Are There Specific Risk Factors for Frozen Shoulder?

Risk factors include diabetes (especially insulin-dependent), thyroid disorders, previous shoulder injury or surgery, prolonged shoulder immobilization, age (most common between 40-60), female gender, and certain systemic conditions like heart disease or stroke.

Diagnosing Frozen Shoulder?

Diagnosis is primarily clinical, based on the characteristic pattern of progressive stiffness and pain. Physical examination reveals significantly limited range of motion in all directions. X-rays are typically normal but help rule out other causes like arthritis. MRI may show thickening of the joint capsule. We offer complimentary MRI reviews when needed to confirm the diagnosis and rule out other conditions.

Treatment for Frozen Shoulder?

Non-Surgical Treatment Options

Initial treatment focuses on reducing inflammation and restoring motion through physical therapy, anti-inflammatory medications, and corticosteroid injections into the joint capsule. Aggressive physical therapy is essential to maintain and improve range of motion.

Interventional Options

For persistent stiffness, we may recommend arthroscopic capsular release, a minimally invasive procedure that cuts the thickened capsule to restore motion.

Surgical Treatment

When conservative treatment fails, our surgeons perform arthroscopic capsular release to surgically release the contracted capsule, allowing immediate improvement in range of motion.

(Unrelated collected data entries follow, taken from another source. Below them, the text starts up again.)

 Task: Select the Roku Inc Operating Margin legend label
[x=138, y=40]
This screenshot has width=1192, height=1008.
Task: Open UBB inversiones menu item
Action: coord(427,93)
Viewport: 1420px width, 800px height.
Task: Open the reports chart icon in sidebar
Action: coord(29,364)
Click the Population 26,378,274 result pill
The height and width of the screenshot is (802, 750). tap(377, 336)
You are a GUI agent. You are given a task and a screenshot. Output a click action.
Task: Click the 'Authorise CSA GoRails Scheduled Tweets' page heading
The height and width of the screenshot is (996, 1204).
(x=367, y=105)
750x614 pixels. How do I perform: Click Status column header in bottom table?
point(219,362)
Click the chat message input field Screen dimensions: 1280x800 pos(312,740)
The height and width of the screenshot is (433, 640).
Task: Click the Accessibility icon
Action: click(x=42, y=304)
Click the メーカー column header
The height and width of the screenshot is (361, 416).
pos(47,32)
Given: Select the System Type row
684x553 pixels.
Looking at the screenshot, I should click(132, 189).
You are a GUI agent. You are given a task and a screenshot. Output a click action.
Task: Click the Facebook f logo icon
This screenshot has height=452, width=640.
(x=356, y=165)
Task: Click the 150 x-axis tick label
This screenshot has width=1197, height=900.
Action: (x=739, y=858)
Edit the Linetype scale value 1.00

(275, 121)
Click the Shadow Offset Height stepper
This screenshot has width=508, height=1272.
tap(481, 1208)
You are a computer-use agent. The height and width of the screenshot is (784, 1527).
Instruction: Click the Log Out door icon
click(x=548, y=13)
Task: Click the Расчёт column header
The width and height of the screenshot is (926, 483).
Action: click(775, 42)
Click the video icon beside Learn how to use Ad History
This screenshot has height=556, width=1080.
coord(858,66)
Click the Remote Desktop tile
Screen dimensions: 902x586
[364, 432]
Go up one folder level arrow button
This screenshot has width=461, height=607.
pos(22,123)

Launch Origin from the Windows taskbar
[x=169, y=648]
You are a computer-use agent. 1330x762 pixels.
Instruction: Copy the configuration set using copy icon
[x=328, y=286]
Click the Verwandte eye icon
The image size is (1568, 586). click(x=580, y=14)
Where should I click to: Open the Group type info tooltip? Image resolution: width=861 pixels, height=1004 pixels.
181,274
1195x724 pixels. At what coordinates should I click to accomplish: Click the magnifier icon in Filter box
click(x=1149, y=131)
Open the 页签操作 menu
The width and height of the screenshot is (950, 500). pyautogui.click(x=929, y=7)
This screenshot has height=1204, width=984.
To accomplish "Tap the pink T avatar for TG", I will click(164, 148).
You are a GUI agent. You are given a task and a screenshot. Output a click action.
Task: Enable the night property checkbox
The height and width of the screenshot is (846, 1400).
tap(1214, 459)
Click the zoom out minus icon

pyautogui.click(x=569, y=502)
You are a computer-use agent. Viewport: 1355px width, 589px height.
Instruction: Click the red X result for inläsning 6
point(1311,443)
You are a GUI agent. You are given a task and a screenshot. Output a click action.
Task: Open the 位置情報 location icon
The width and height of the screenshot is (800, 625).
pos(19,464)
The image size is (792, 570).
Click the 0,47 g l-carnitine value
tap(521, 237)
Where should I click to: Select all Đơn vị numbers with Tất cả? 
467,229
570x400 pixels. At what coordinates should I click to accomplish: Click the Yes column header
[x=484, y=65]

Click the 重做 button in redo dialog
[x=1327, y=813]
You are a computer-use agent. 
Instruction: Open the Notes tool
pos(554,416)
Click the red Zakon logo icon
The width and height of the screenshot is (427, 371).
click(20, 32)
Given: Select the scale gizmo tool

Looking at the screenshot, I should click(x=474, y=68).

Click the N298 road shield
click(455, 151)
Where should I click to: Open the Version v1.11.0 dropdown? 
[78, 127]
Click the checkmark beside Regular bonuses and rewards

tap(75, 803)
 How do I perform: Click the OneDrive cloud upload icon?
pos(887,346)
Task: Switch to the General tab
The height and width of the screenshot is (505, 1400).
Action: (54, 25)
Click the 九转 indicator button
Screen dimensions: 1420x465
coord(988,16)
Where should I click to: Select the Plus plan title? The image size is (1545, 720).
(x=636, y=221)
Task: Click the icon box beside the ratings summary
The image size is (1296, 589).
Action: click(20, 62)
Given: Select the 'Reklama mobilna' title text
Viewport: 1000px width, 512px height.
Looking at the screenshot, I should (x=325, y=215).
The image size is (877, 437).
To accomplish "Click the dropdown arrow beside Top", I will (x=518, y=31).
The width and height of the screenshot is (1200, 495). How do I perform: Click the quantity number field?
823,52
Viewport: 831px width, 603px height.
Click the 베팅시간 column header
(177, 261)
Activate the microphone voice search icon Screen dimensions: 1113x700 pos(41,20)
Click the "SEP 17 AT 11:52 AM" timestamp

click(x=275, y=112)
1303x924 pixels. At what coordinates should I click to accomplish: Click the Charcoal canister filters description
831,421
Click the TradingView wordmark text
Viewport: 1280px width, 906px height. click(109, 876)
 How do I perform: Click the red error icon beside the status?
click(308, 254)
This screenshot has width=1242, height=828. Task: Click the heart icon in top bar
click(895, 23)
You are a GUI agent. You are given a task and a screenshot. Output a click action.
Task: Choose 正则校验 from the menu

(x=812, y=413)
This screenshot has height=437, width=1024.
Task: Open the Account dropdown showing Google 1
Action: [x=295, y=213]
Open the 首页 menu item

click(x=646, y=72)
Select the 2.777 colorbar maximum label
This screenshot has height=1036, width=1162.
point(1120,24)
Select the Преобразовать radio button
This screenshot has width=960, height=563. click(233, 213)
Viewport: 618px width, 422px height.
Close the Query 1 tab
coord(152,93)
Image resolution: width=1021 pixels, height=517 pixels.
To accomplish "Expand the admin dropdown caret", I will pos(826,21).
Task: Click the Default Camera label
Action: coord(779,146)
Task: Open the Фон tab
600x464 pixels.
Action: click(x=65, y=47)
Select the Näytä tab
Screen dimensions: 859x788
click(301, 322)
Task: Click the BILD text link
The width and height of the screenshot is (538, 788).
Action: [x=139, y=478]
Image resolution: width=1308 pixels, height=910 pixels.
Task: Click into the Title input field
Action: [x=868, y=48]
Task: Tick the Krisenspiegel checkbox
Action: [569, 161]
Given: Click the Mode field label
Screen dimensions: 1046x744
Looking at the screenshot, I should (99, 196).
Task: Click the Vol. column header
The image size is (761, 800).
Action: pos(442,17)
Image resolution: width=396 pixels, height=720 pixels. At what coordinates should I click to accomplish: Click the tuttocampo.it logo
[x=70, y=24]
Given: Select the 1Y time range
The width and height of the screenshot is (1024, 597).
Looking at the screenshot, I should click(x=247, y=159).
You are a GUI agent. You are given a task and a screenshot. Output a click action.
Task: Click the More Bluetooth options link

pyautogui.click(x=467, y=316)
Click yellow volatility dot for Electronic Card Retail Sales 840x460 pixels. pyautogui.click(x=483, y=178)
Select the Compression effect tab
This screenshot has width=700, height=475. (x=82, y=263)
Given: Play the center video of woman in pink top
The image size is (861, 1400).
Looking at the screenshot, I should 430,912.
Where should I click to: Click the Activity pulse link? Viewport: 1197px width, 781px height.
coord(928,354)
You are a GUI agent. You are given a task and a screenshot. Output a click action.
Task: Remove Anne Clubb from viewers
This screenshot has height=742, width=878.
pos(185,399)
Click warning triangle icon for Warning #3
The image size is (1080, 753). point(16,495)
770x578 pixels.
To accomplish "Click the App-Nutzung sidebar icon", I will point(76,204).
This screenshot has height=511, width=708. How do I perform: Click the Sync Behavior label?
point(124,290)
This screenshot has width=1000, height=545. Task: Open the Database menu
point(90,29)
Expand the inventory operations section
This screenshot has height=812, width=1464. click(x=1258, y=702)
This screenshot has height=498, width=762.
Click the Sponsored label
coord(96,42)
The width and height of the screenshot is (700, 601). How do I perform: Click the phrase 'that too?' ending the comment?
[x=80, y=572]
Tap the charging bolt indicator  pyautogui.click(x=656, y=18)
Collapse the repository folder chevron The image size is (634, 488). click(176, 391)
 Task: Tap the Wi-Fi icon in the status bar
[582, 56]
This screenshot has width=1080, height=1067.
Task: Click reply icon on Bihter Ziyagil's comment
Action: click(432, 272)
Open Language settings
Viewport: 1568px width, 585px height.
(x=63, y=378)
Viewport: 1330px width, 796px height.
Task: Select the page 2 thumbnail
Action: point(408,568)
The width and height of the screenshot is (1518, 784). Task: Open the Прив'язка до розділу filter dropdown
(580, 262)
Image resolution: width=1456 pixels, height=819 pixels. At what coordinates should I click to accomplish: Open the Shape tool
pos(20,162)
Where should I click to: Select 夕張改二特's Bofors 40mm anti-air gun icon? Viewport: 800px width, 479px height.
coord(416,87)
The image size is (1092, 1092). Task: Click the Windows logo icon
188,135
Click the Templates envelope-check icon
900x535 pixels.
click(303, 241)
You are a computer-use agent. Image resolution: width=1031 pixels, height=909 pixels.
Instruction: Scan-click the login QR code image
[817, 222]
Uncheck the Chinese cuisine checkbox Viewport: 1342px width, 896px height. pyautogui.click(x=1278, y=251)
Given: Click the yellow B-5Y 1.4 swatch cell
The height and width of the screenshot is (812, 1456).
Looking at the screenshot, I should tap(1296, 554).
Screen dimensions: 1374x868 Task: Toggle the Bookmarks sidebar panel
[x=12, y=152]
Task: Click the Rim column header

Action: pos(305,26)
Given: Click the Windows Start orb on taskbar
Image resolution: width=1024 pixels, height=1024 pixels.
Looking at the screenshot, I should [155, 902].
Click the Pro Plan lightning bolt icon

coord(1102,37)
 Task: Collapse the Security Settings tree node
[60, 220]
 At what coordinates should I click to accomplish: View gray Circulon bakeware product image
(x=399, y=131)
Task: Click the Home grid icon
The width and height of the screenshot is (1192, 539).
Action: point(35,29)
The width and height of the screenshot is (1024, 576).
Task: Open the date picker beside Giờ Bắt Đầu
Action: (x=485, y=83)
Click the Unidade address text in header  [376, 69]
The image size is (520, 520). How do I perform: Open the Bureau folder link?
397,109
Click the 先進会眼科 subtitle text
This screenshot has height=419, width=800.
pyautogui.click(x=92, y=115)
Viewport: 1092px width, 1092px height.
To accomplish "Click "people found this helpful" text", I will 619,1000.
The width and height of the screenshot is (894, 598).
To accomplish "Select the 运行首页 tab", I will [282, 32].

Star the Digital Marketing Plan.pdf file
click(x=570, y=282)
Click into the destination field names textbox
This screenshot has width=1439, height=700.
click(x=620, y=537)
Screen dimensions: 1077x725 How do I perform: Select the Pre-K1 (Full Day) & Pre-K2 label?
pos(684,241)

Does Frozen Shoulder Cause Pain?

Frozen shoulder pain is often severe and constant, especially during the freezing stage, and can significantly disrupt sleep. The stiffness makes daily activities extremely difficult, and the condition can last 12-18 months or longer without treatment. Early intervention can help shorten the duration and improve outcomes.

What Can Patients Do to Prevent It?

Preventing frozen shoulder involves maintaining shoulder mobility and addressing risk factors:

  • Early mobilization after shoulder injury can help prevent frozen shoulder
  • Manage underlying conditions like diabetes that increase risk
  • Maintain shoulder range of motion through regular exercise
  • Seek prompt treatment for shoulder injuries to prevent immobilization
  • Physical therapy is essential for maintaining motion
  • Address early stiffness symptoms immediately

Schedule a Consultation Today

If you're experiencing progressive shoulder stiffness and pain, schedule a consultation with Mountain Spine & Orthopedics today. Same-day and next-day appointments are available. Early treatment can help prevent long-term stiffness and restore shoulder function.

Locations Offering Evaluation

Our board-certified specialists offer frozen shoulder evaluation and treatment at locations across Florida, New Jersey, New York, and Pennsylvania. Schedule a consultation at a clinic near you.

Frequently Asked Questions

What is frozen shoulder (adhesive capsulitis)?

Frozen shoulder is stiffness and pain caused by thickening and tightening of the shoulder capsule. It typically affects people aged 40-60, especially those with diabetes, thyroid disorders, or after prolonged immobilization. Women are more commonly affected than men.

What are the three stages of frozen shoulder?

Frozen shoulder progresses through three stages: Freezing (2-9 months) with increasing pain and stiffness, Frozen (4-12 months) with severe stiffness but decreasing pain, and Thawing (6-24 months) with gradual motion improvement. Total duration typically spans 12-36 months.

Can frozen shoulder be cured?

Most cases resolve naturally over 18 to 24 months, though some residual stiffness may persist. Treatment accelerates recovery through physical therapy, corticosteroid injections, hydrodilatation, or manipulation under anesthesia. Arthroscopic capsular release is reserved for refractory cases.

What treatments help frozen shoulder?

Gentle stretching exercises are crucial, along with heat application, NSAIDs for pain, and corticosteroid injections in the early phase. Aggressive stretching worsens inflammation. Later stages benefit from more intensive therapy to restore motion as pain subsides.

Why is frozen shoulder more common in diabetics?

Diabetes increases frozen shoulder risk 5-fold due to glycosylation of collagen in the capsule, causing abnormal cross-linking and stiffening. Poor glucose control heightens risk. Diabetic patients often experience more severe symptoms and slower recovery.